Parts of the exercise –
• A. According to the newsletter, how many hours of CE does The Learning-Centered Instructor Workshop carry?
• B. Write out the portion of the newsletter from "Nov. 21 – Knoxville: Tips, Tools, &" up to and including "Nashville. For more info, CLICK HERE.", reproducing its wording precisely.
• C. Continue the newsletter from the point at which it stops.

Source –
The 11-13-12 Newsletter of the Tennessee Association of REALTORS
Editor: Pug Scoville

Nov. 21 – Knoxville: Tips, Tools, & Technologies for Your Business (GRI 406, 8 hrs. CE). For more info, CLICK HERE.

Nov. 29-30 – Nashville: The Learning-Centered Instructor Workshop (16 hrs. CE) – a two day instructor-development workshop at the TAR Office, Nashville. For more info, CLICK HERE.

To see a complete calendar of CE classroom courses around the state, go to:

To access online CE courses, go to:

1. HOT LINE: Buyer’s Agent Competing With His Client?
2. HOT LINE: Increasing Buyer Agent’s Commission?

3. NAR Expects Housing Rebound Through 2014
4. November Is National Designation Awareness Month!
5. The Attraction of “NORCs”…
6. The Seven Second MLS Listing Rule
7. A New and Improved TAR DIGEST!
8. Rates Still Near Record Low: 3.40
9. To Ask a Hot Line Question

NOTE: If you are reading a hard-copy of this DIGEST, and want to access some of the links cited, simply go to to access the current issue with “live” links!

1. HOT LINE: Buyer’s Agent Competing With His Client?

[Element lookup records]
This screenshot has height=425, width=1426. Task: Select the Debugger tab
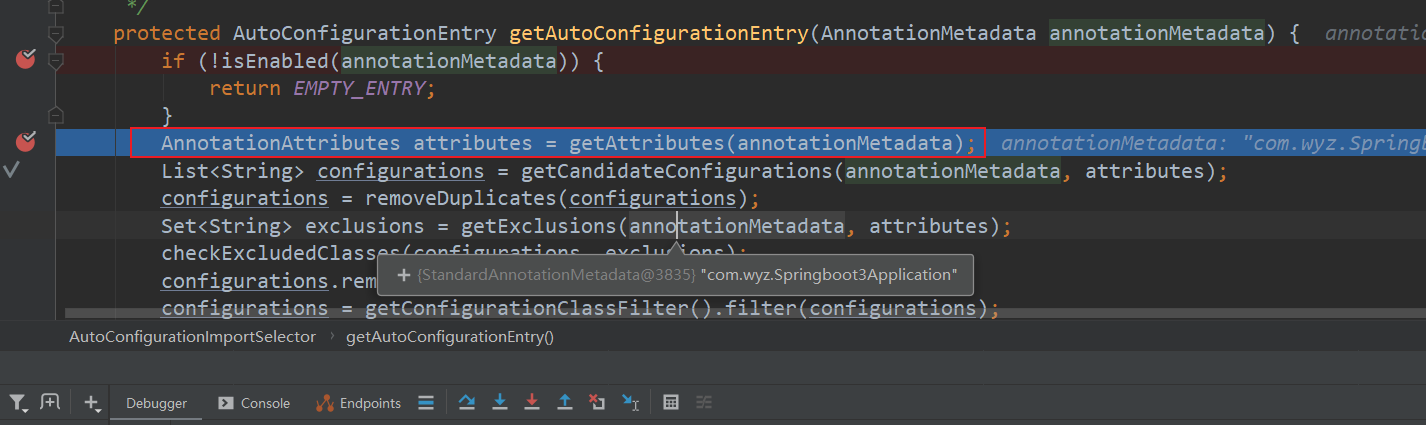pyautogui.click(x=156, y=403)
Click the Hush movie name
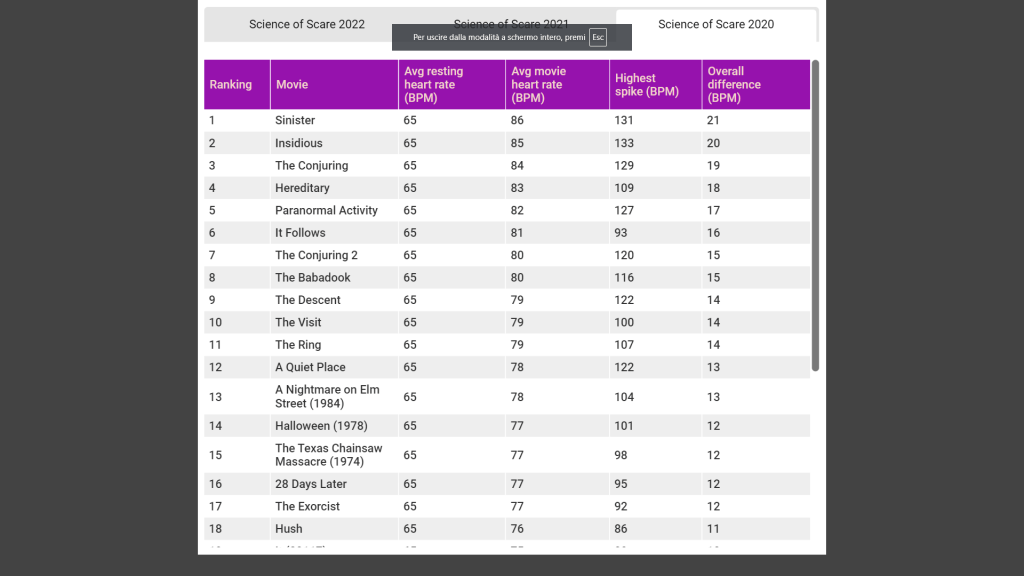 point(288,529)
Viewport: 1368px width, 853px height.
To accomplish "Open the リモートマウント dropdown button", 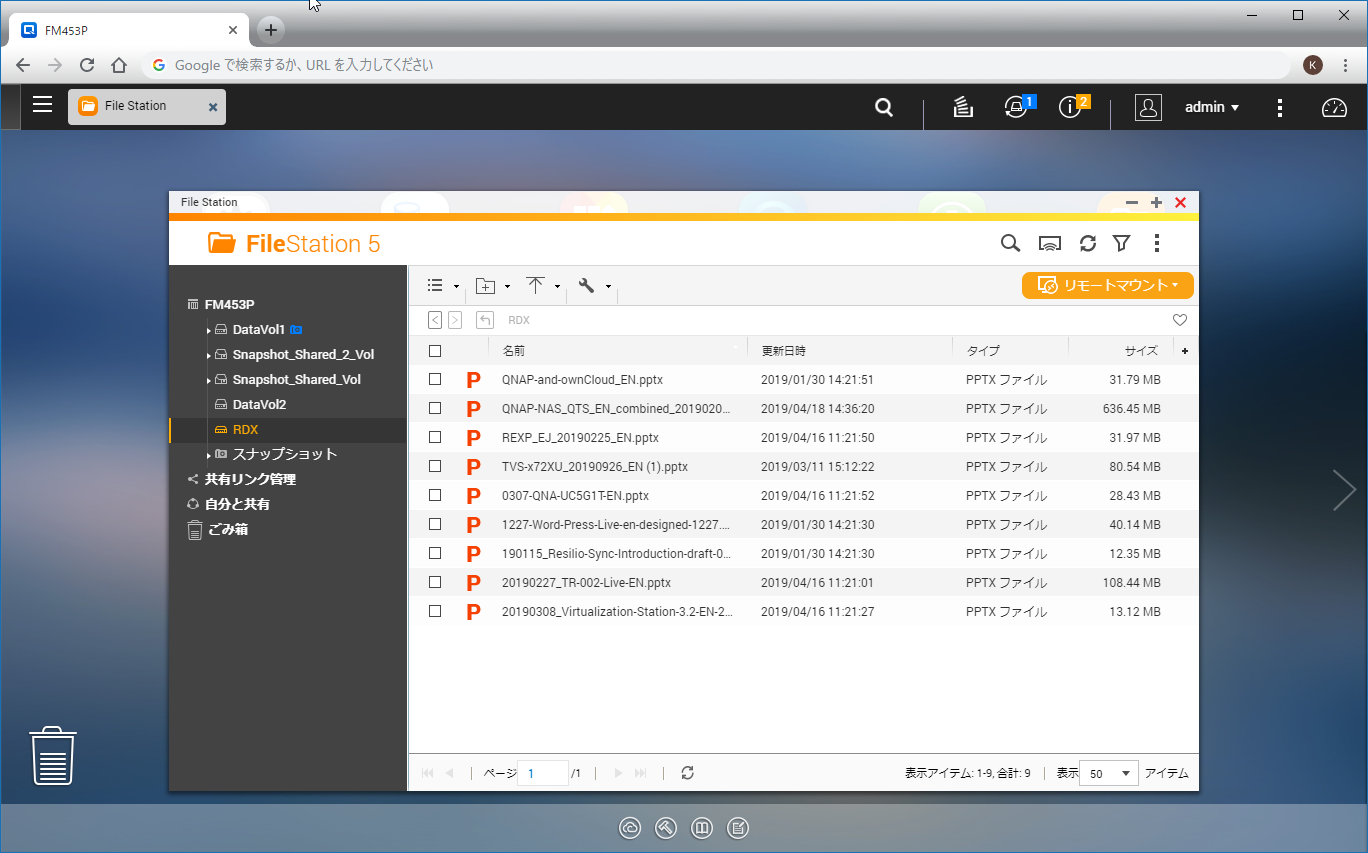I will (1107, 285).
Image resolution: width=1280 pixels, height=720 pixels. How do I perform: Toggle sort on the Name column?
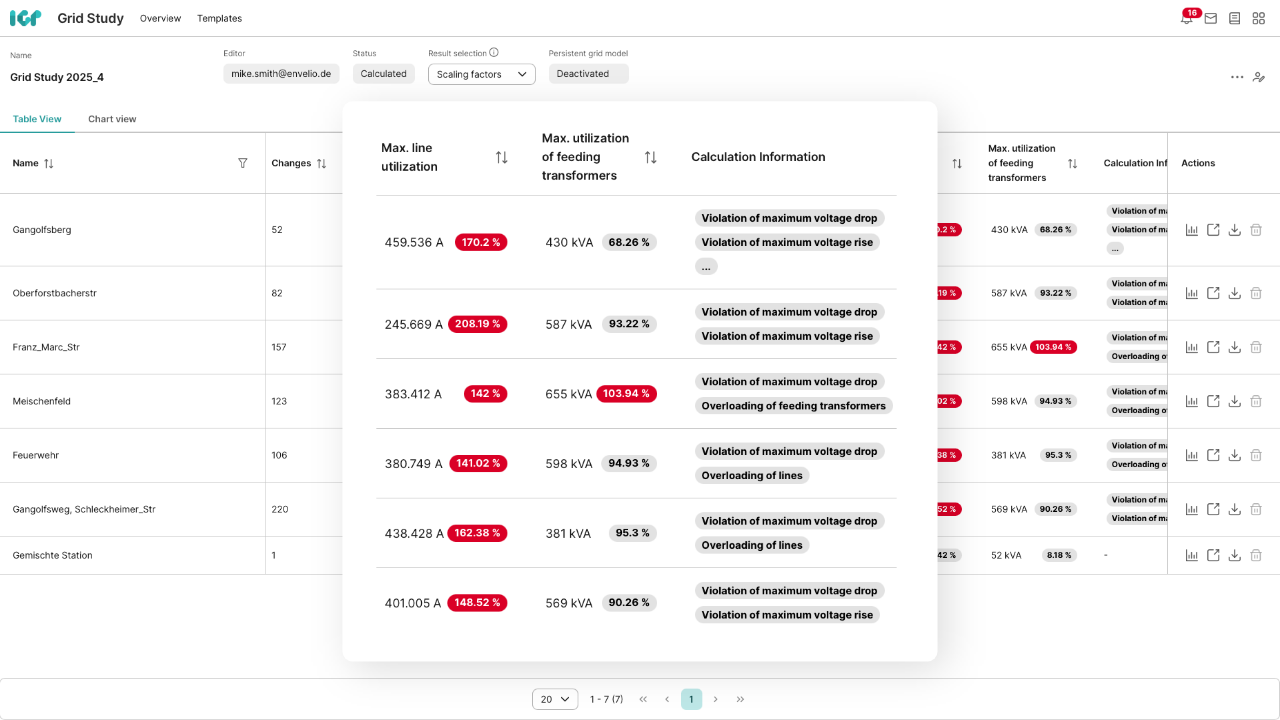click(49, 163)
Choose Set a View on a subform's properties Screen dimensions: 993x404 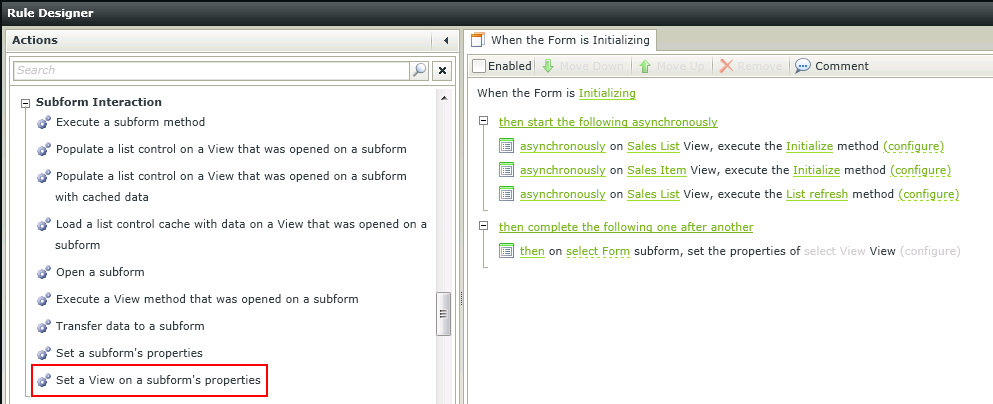tap(149, 381)
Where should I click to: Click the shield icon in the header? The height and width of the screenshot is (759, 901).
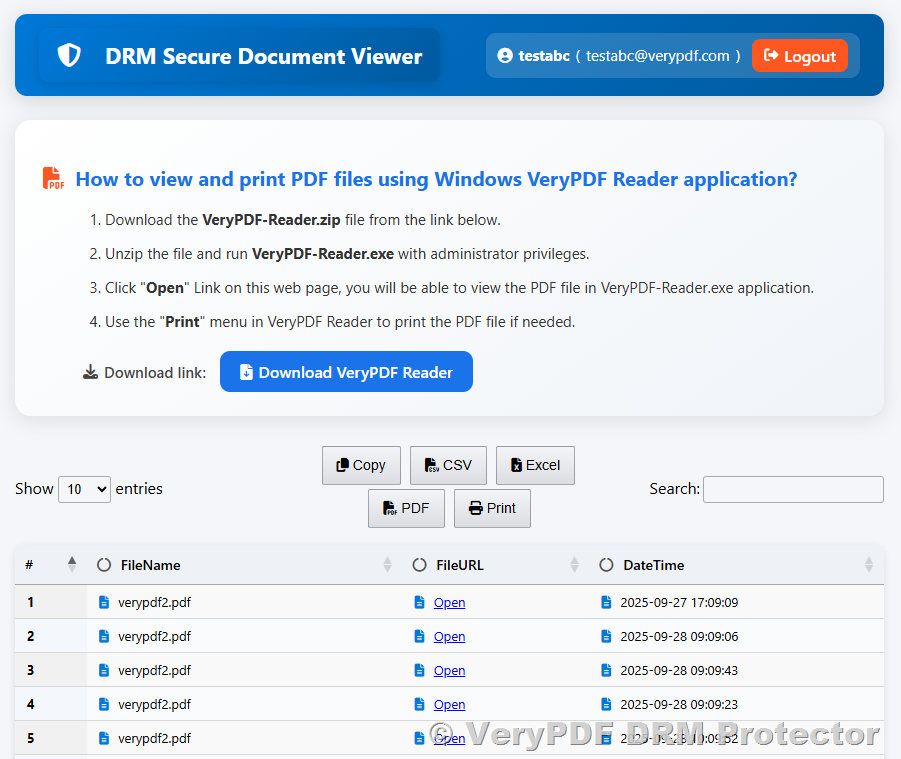69,56
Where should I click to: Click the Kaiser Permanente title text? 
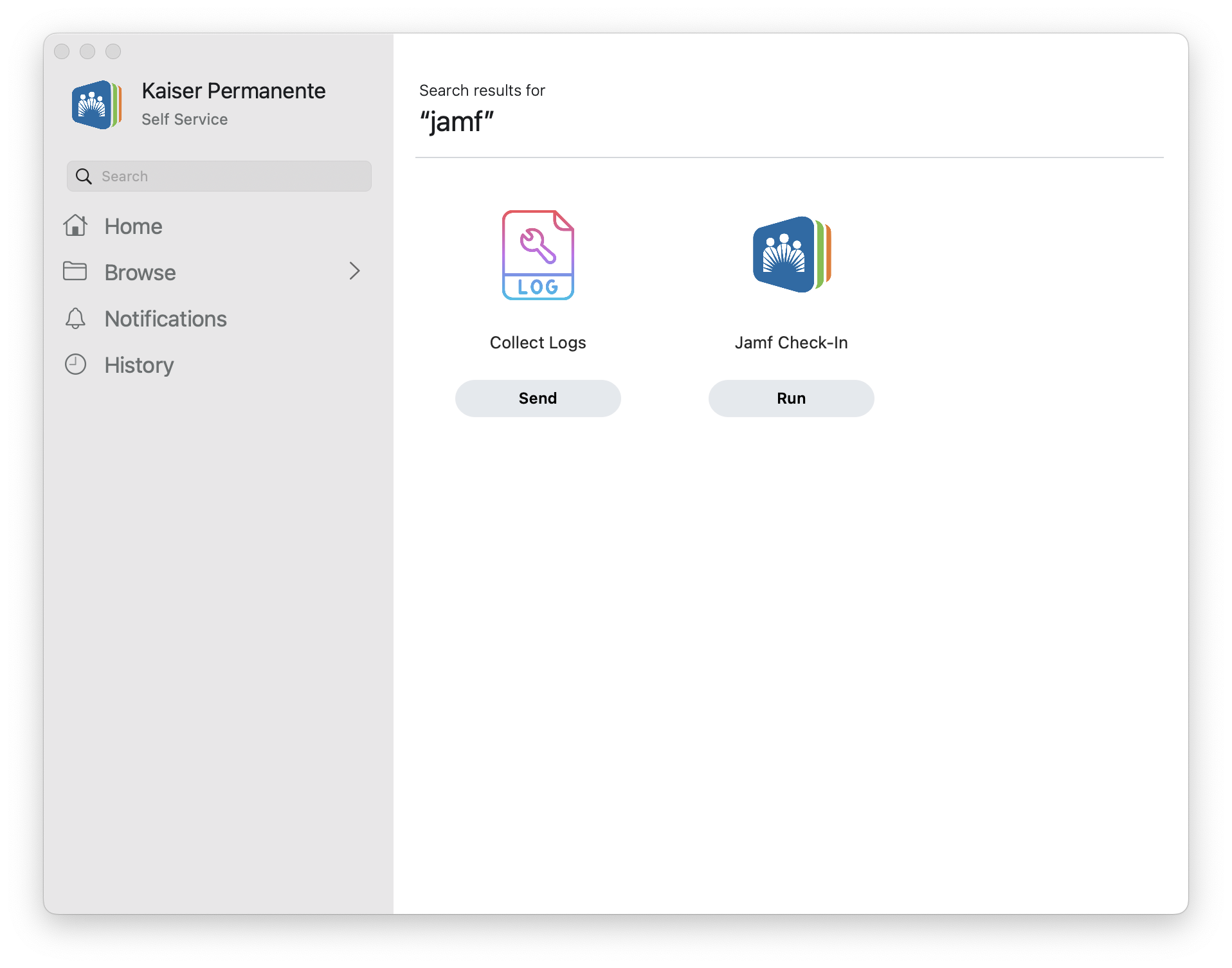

Per-task outputs –
• A. 16 hours of CE.

• B.
Nov. 21 – Knoxville: Tips, Tools, & Technologies for Your Business (GRI 406, 8 hrs. CE). For more info, CLICK HERE.

Nov. 29-30 – Nashville: The Learning-Centered Instructor Workshop (16 hrs. CE) – a two day instructor-development workshop at the TAR Office, Nashville. For more info, CLICK HERE.

• C.
QUESTION: Is it unethical for an agent to represent a buyer on a property and also bring an offer himself on the same property, representing himself? Of course his offer is higher than his client’s and is produced only after he brings me the one from his client. I think his client is unaware that the agent is interested in the property.

ANSWER: This is indeed problematic. It is definitely a conflict of interest for the agent who is working with the potential buyer. Pursuant to Article 1 of the NAR Code of Ethics:

When representing a buyer, seller, landlord, tenant, or other client as an agent, Realtors pledge themselves to protect and promote the interests of their client. This obligation to the client is primary, but it does not relieve the Realtors of their obligations to treat all parties honestly. When serving a buyer, seller, landlord, tenant or other party in a non-agency capacity, Realtors remain obligated to treat all parties honestly.
*** END QUOTE ***

Furthermore, the Broker’s Act states that an agent can be disciplined for “any conduct, whether of the same or different character from that hereinbefore specified, which constitutes improper, fraudulent or dishonest dealing.” Tenn. Code Ann. 62-13-312(b)(20).

It also states that agents have a duty to all parties to “diligently exercise reasonable skill and care in providing services to all parties to the transaction” and to “provide services to each party to the transaction with honesty and good faith”. Tenn. Code Ann. 62-13-403(1) and (4).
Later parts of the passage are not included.